Postharvest Biology and Technology of Fruits, Vegetables, and Flowers

Chapter 6
Ethylene Perception and
Gene Expression
Willis O. Owino and Hiroshi Ezura
6.1 Introduction
Fruits, vegetables, and flowers are economically important horticultural products liable
to postharvest deterioration and thus require appropriate postharvest handling techniques
to lengthen their shelf life while maintaining quality. An understanding of the key control
points of the physiological processes preceding senescence is necessary in developing useful
strategies for delaying postharvest deterioration in these plant products.
The phytohormone ethylene is known to regulate multiple physiological and developmental
processes in plants, such as leaf and flower senescence, fruit ripening, organ
abscission, and growth transition from vegetative phase to reproductive phase, and is also
involved in the reactions of plants to abiotic and biotic stresses (Abeles et al., 1992; Ogawara
et al., 2003; Guo and Ecker, 2004; Chen et al., 2005). Ethylene perception is a key event during
such physiological responses. Extending shelf life by delaying the biosynthesis and/or
minimizing the action of the plant hormone ethylene has been an attractive target area of
study for postharvest physiologists. This technique has the potential to reduce damage and
postharvest loss of horticultural products while increasing the shipping range and market
area. This chapter outlines the major advances in our understanding of ethylene perception
in fruits, vegetables, and flowers in the recent past.

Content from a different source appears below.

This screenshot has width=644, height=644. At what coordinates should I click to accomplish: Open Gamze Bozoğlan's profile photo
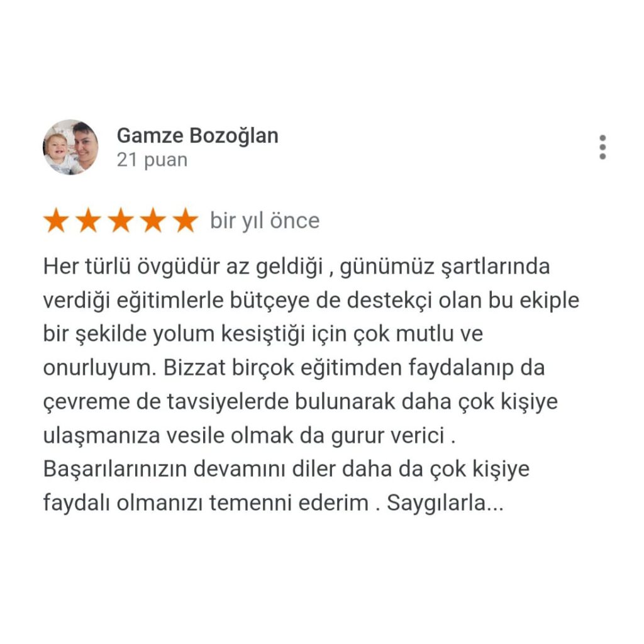(70, 147)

6.2 Background on ethylene perception
After ethylene has been synthesized, it is perceived and the signal transduced via a transduction
machinery to trigger specific biological responses. Many key components of the
ethylene signal transduction pathway were identified from a simple genetic screening of the
model plant species Arabidopsis thaliana that made use of ethylene’s effect on dark-grown
seedlings known as the “triple response.” The triple response is characterized by the inhibition
of hypocotyl and root elongation, a thickening of hypocotyl, and an exaggerated apical
hook. (An illustration of the “triple response” using dark-grown melon seedlings is shown
in Fig. 6.1.) Taking advantage of the triple responses, populations of mutagenized Arabidopsis
were screened for seedlings that displayed an altered triple-response phenotype,
and this approach resulted in the identification of several ethylene-insensitive mutants.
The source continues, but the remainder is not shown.